More often than you might expect, the twist in the tale in a magical story is the final prize which is to reverse the magic, or negate it and live without it. Arwen renounced immortality (LOTR). So did Connor MacLeod (Highlander).
I can think of at least two different ways for an alien to be invisible without actual magic, and they don't involve mirrors or tiny cameras.
The downside and limitation for that Aston Martin was that it only works in deserts or snowy wastelands. Had it been a spacecraft, the technology would have worked, and I used that thought for Virtual Invisibiity in Forced Mate.
In Knight's Fork, the king of the Volnoth was able to be invisible because his skin was like that of an octopus or squid and could change color at will. The downside for him, and anyone else who saw him when he wasn't trying to hide, was that he had to be naked.

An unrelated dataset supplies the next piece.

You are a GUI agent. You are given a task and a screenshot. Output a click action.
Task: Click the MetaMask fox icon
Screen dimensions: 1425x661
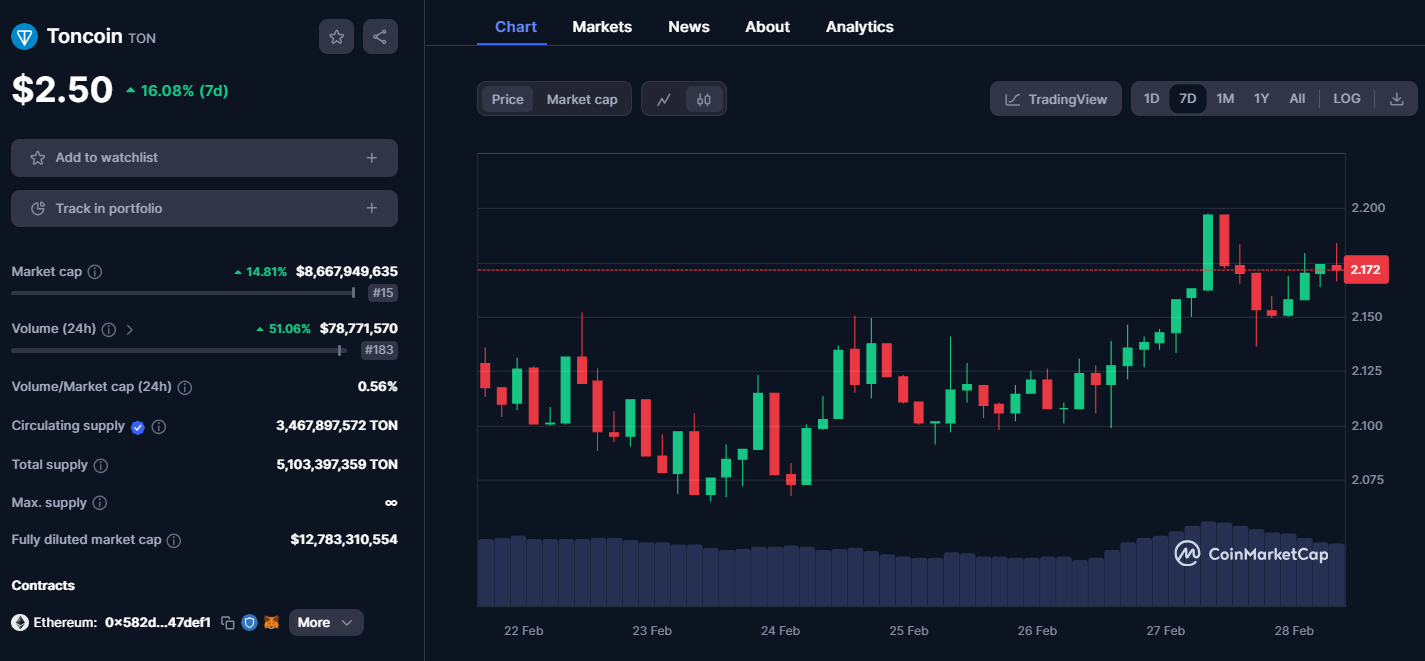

My rogue royal secret agent twins, Devoron and Demerrill, have another way of being invisible which is yet to be explained but which might fill in a possible plot hole in Insufficient Mating Material.
While writing this, my browser crashed to install an update. It's a kind of magic, too. The internet and computers. One of my services has been out for a week. My landline is still out... that's not magic!
Even if one understands about miniaturization, and writing code, the internet is a wonder and a marvel but some of its downsides include bad actors, scams, identity theft, surveillance, 1984 stuff, addition, dependence, and the chaos that will ensue if the grid goes down... because how many people could not get out of their cars or into their homes, or access their money, or fuel their cars, or navigate from one place to another if we were on the receiving end of an EMP attack.
Without my landline, two-factor authentication has become a personal mini-nightmare for me. What would you do when the magic dies?
PS. I'm publishing this a day early because... Murphy's Law. It "got" me last weekend.